Diálogos / La igualdad
Una entrevista es un diálogo que se desarrolla sobre la base de una serie de condiciones, a veces explícitas. La más habitual: ciertas zonas de reserva, ciertos temas que no se deben tocar (y está bien que así sea). Una vez aceptadas esas condiciones, la primera de las condiciones del diálogo debe ser la libertad y la igualdad entre quienes dialogan. Si no hay libertad ni, sobre todo, igualdad, lo que se produce no es un diálogo sino un acto de sumisión y de propaganda. El periodista está entonces a sueldo, no de quien le paga, sino de alguien que irradia sobre él parte de su fulgor y destellos de gloria. O eso parece.

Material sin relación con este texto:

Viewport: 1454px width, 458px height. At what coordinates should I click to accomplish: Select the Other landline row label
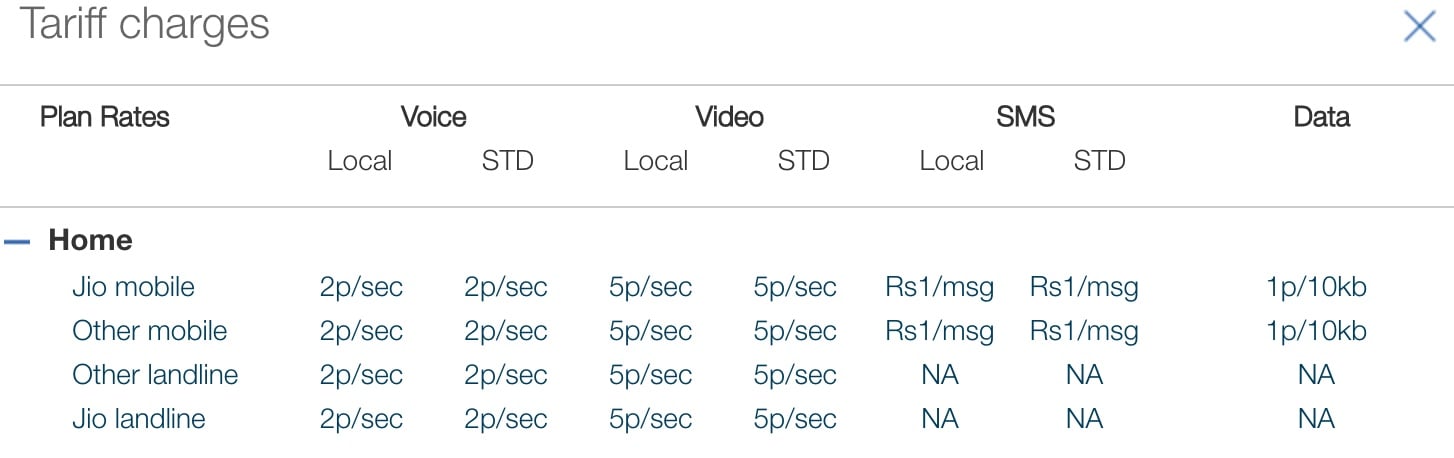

Hay pocas secciones en un periódico en las que se puedan ver más los puntos flacos del periodismo como la entrevista, y sobre todo la de Cultura o de Espectáculos, cuando el periodista se las ha de ver con eso tan resbaloso y traicionero como es «la fama». Y no es fácil. Pensemos que en el 99% de los casos, el periodista es un peatón que tiene que hacer la compra los sábados y suele ir de rebajas. Y de pronto se ve sentado frente a alguien que la gente reconoce por la calle, que va a figurar en breve en los libros de historia o al menos en los resúmenes del año y las listas de candidatos a, y muchos quisieran sustituirle para poder hacerle una vez más la pregunta a la que ya ha contestado mil veces: «Maestro ¿es cierto que…?»

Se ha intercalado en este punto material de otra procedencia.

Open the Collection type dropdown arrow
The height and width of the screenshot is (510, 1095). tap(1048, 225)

Recuerdo muy pocos entrevistados, ya lo fueran por mí o por otros, que mantuviesen una actitud superior o tan siquiera neutra en el encuentro. Prácticamente todos, y ahora ya hablo por mí, y con alguna excepción, se ponían todo tipo de máscaras para seducir al periodista, no sólo por cortesía mediática por así decir sino -y ese es uno de los pactos implícitos- para que así este accediese a dar de ellos el mejor retrato posible. El más amable. El más seductor. (Aunque una vez entrevisté a un escritor italiano, Aldo Busi, que se empeñó en toda la entrevista en suministrar titulares escandalosos. Y se enfadó mucho cuando, en lugar de picar en ese anzuelo, yo obtuve de mi jefe Félix Bayón el permiso para hacer la crónica de sus métodos. Se enfadó mucho y tuve el honor de merecer una columna con sus invectivas en una revista italiana. Lo cuento en otra entrega de esta misma sección: «Entrevistar al revés»).
Ni que decir tiene que ese es uno de los mayores peligros para el periodista, y de ahí que el entrevistador haya de ser alguien muy consciente de cuál es su sitio y poco vulnerable a esa moderna forma de soborno que es, no el sobre con dinero o invitaciones a tenedores y estrellas, sino la sonrisa. Que, como digo en mi novela El sol como disfraz, y perdón por la autocita, «los periodistas no tienen amigos. Los que tienen amigos son los periódicos».
Si he elegido mi entrevista a Martin Amis para acompañar esta reflexión no es porque él fuese particularmente amable ni seductor conmigo, sino precisamente porque no lo fue. Tampoco antipático, ni pedante, ni superior, ni… Fue profesional. Más o menos de mi misma edad y ya un poco joven astro de las letras británicas -ahora lo es mucho más- lo que sí recuerdo fue la sensación de que, una vez producida la mínima y rápida seducción requerida entre entrevistador y entrevistado artista, me acogía en un pie de igualdad, y que así escuchaba mis preguntas. Quien lo haya vivido sabe que esa es una de las condiciones cruciales.